A verbatim reproduction of every entry is the expected answer.

Data entries
---*---

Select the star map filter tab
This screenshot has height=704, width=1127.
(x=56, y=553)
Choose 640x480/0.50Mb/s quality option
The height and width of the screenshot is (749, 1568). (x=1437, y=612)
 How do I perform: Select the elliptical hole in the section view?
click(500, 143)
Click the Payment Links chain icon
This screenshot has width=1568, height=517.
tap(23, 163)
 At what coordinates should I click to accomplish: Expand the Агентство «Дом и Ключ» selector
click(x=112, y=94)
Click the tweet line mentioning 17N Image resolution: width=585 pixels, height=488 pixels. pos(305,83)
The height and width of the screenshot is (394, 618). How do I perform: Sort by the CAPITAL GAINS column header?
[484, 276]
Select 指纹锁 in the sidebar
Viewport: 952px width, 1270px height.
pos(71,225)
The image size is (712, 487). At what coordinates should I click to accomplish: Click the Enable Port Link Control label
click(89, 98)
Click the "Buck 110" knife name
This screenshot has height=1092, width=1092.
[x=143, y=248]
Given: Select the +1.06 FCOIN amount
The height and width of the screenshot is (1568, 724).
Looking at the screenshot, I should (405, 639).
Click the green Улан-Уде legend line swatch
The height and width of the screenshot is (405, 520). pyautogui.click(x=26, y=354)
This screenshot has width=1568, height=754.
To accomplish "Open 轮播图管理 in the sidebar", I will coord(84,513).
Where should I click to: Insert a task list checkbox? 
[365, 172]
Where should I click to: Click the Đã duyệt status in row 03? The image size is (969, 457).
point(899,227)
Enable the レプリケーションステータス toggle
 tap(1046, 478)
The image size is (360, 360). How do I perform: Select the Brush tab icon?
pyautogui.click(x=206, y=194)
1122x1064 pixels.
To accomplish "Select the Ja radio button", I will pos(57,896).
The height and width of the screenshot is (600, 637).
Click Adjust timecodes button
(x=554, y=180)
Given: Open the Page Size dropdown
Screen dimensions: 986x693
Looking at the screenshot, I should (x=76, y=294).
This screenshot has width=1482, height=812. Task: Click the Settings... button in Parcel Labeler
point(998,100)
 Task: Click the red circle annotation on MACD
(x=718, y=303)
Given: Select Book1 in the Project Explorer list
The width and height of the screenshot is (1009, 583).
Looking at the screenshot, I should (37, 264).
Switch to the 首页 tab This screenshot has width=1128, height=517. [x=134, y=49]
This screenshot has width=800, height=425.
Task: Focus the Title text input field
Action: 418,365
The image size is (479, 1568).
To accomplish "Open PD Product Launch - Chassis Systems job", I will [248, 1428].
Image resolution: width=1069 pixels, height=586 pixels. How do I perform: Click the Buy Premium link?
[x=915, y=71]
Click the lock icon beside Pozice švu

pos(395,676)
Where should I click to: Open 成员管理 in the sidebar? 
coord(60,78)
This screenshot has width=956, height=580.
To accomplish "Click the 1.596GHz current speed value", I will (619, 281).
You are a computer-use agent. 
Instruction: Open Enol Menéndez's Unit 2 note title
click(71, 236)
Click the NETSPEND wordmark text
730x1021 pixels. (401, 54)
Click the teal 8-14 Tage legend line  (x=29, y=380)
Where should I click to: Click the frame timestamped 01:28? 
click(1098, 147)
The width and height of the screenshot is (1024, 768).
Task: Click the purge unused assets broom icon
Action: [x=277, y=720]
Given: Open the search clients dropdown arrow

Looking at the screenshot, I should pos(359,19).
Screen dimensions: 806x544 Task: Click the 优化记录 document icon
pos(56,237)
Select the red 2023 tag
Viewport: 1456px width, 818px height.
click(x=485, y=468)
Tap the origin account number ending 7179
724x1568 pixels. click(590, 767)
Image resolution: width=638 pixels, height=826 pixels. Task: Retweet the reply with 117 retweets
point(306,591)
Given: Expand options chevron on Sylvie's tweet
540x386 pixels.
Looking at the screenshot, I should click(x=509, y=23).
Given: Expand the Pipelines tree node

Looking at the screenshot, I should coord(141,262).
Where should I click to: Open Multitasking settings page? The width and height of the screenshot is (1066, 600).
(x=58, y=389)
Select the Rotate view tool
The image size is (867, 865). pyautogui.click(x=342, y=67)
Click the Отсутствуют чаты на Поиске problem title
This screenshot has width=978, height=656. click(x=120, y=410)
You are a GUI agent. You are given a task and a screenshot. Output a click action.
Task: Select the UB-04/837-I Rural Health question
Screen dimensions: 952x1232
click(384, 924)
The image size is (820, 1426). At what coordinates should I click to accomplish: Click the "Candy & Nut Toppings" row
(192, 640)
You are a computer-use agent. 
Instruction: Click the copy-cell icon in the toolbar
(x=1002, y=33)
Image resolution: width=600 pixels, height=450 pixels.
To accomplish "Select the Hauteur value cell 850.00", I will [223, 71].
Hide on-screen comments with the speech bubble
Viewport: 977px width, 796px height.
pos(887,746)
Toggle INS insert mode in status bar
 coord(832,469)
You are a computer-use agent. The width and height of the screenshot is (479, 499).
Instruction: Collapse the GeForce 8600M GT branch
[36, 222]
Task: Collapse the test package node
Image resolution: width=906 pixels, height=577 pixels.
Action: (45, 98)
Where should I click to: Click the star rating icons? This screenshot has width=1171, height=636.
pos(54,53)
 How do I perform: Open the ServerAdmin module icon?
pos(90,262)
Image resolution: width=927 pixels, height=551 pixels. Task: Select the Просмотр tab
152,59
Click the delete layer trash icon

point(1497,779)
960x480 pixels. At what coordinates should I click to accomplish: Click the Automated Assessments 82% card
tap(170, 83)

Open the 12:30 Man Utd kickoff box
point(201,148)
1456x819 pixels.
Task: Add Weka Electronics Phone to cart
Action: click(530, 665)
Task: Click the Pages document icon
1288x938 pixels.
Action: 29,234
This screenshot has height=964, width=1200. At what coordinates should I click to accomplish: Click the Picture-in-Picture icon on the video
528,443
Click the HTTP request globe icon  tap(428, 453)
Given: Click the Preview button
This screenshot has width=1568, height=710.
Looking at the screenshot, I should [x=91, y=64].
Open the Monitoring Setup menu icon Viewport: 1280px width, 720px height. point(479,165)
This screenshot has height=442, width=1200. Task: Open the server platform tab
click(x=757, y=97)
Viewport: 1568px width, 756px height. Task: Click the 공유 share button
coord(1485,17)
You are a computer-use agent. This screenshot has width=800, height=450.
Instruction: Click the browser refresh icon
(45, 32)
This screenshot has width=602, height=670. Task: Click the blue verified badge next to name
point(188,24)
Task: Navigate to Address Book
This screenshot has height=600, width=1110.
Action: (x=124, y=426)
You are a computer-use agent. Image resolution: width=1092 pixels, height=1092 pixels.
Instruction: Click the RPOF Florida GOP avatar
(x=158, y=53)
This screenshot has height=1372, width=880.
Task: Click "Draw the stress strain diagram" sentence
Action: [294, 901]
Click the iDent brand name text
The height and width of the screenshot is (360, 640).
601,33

---*---

> Reply to the task
Select the star map filter tab
This screenshot has height=704, width=1127.
(x=56, y=553)
Choose 640x480/0.50Mb/s quality option
The height and width of the screenshot is (749, 1568). (x=1437, y=612)
 How do I perform: Select the elliptical hole in the section view?
click(500, 143)
Click the Payment Links chain icon
This screenshot has width=1568, height=517.
tap(23, 163)
 At what coordinates should I click to accomplish: Expand the Агентство «Дом и Ключ» selector
click(x=112, y=94)
Click the tweet line mentioning 17N Image resolution: width=585 pixels, height=488 pixels. pos(305,83)
The height and width of the screenshot is (394, 618). How do I perform: Sort by the CAPITAL GAINS column header?
[484, 276]
Select 指纹锁 in the sidebar
Viewport: 952px width, 1270px height.
pos(71,225)
The image size is (712, 487). At what coordinates should I click to accomplish: Click the Enable Port Link Control label
click(89, 98)
Click the "Buck 110" knife name
This screenshot has height=1092, width=1092.
[x=143, y=248]
Given: Select the +1.06 FCOIN amount
The height and width of the screenshot is (1568, 724).
Looking at the screenshot, I should (405, 639).
Click the green Улан-Уде legend line swatch
The height and width of the screenshot is (405, 520). pyautogui.click(x=26, y=354)
This screenshot has width=1568, height=754.
To accomplish "Open 轮播图管理 in the sidebar", I will coord(84,513).
Where should I click to: Insert a task list checkbox? 
[365, 172]
Where should I click to: Click the Đã duyệt status in row 03? The image size is (969, 457).
point(899,227)
Enable the レプリケーションステータス toggle
 tap(1046, 478)
The image size is (360, 360). How do I perform: Select the Brush tab icon?
pyautogui.click(x=206, y=194)
1122x1064 pixels.
To accomplish "Select the Ja radio button", I will pos(57,896).
The height and width of the screenshot is (600, 637).
Click Adjust timecodes button
(x=554, y=180)
Given: Open the Page Size dropdown
Screen dimensions: 986x693
Looking at the screenshot, I should (x=76, y=294).
This screenshot has width=1482, height=812. Task: Click the Settings... button in Parcel Labeler
point(998,100)
 Task: Click the red circle annotation on MACD
(x=718, y=303)
Given: Select Book1 in the Project Explorer list
The width and height of the screenshot is (1009, 583).
Looking at the screenshot, I should (37, 264).
Switch to the 首页 tab This screenshot has width=1128, height=517. [x=134, y=49]
This screenshot has width=800, height=425.
Task: Focus the Title text input field
Action: 418,365
The image size is (479, 1568).
To accomplish "Open PD Product Launch - Chassis Systems job", I will [248, 1428].
Image resolution: width=1069 pixels, height=586 pixels. How do I perform: Click the Buy Premium link?
[x=915, y=71]
Click the lock icon beside Pozice švu

pos(395,676)
Where should I click to: Open 成员管理 in the sidebar? 
coord(60,78)
This screenshot has width=956, height=580.
To accomplish "Click the 1.596GHz current speed value", I will (619, 281).
You are a computer-use agent. 
Instruction: Open Enol Menéndez's Unit 2 note title
click(71, 236)
Click the NETSPEND wordmark text
730x1021 pixels. (401, 54)
Click the teal 8-14 Tage legend line  (x=29, y=380)
Where should I click to: Click the frame timestamped 01:28? 
click(1098, 147)
The width and height of the screenshot is (1024, 768).
Task: Click the purge unused assets broom icon
Action: [x=277, y=720]
Given: Open the search clients dropdown arrow

Looking at the screenshot, I should pos(359,19).
Screen dimensions: 806x544 Task: Click the 优化记录 document icon
pos(56,237)
Select the red 2023 tag
Viewport: 1456px width, 818px height.
click(x=485, y=468)
Tap the origin account number ending 7179
724x1568 pixels. click(590, 767)
Image resolution: width=638 pixels, height=826 pixels. Task: Retweet the reply with 117 retweets
point(306,591)
Given: Expand options chevron on Sylvie's tweet
540x386 pixels.
Looking at the screenshot, I should click(x=509, y=23).
Given: Expand the Pipelines tree node

Looking at the screenshot, I should coord(141,262).
Where should I click to: Open Multitasking settings page? The width and height of the screenshot is (1066, 600).
(x=58, y=389)
Select the Rotate view tool
The image size is (867, 865). pyautogui.click(x=342, y=67)
Click the Отсутствуют чаты на Поиске problem title
This screenshot has width=978, height=656. click(x=120, y=410)
You are a GUI agent. You are given a task and a screenshot. Output a click action.
Task: Select the UB-04/837-I Rural Health question
Screen dimensions: 952x1232
click(384, 924)
The image size is (820, 1426). At what coordinates should I click to accomplish: Click the "Candy & Nut Toppings" row
(192, 640)
You are a computer-use agent. 
Instruction: Click the copy-cell icon in the toolbar
(x=1002, y=33)
Image resolution: width=600 pixels, height=450 pixels.
To accomplish "Select the Hauteur value cell 850.00", I will [223, 71].
Hide on-screen comments with the speech bubble
Viewport: 977px width, 796px height.
pos(887,746)
Toggle INS insert mode in status bar
 coord(832,469)
You are a computer-use agent. The width and height of the screenshot is (479, 499).
Instruction: Collapse the GeForce 8600M GT branch
[36, 222]
Task: Collapse the test package node
Image resolution: width=906 pixels, height=577 pixels.
Action: (45, 98)
Where should I click to: Click the star rating icons? This screenshot has width=1171, height=636.
pos(54,53)
 How do I perform: Open the ServerAdmin module icon?
pos(90,262)
Image resolution: width=927 pixels, height=551 pixels. Task: Select the Просмотр tab
152,59
Click the delete layer trash icon

point(1497,779)
960x480 pixels. At what coordinates should I click to accomplish: Click the Automated Assessments 82% card
tap(170, 83)

Open the 12:30 Man Utd kickoff box
point(201,148)
1456x819 pixels.
Task: Add Weka Electronics Phone to cart
Action: click(530, 665)
Task: Click the Pages document icon
1288x938 pixels.
Action: 29,234
This screenshot has height=964, width=1200. At what coordinates should I click to accomplish: Click the Picture-in-Picture icon on the video
528,443
Click the HTTP request globe icon  tap(428, 453)
Given: Click the Preview button
This screenshot has width=1568, height=710.
Looking at the screenshot, I should [x=91, y=64].
Open the Monitoring Setup menu icon Viewport: 1280px width, 720px height. point(479,165)
This screenshot has height=442, width=1200. Task: Open the server platform tab
click(x=757, y=97)
Viewport: 1568px width, 756px height. Task: Click the 공유 share button
coord(1485,17)
You are a computer-use agent. This screenshot has width=800, height=450.
Instruction: Click the browser refresh icon
(45, 32)
This screenshot has width=602, height=670. Task: Click the blue verified badge next to name
point(188,24)
Task: Navigate to Address Book
This screenshot has height=600, width=1110.
Action: (x=124, y=426)
You are a computer-use agent. Image resolution: width=1092 pixels, height=1092 pixels.
Instruction: Click the RPOF Florida GOP avatar
(x=158, y=53)
This screenshot has height=1372, width=880.
Task: Click "Draw the stress strain diagram" sentence
Action: [294, 901]
Click the iDent brand name text
The height and width of the screenshot is (360, 640).
601,33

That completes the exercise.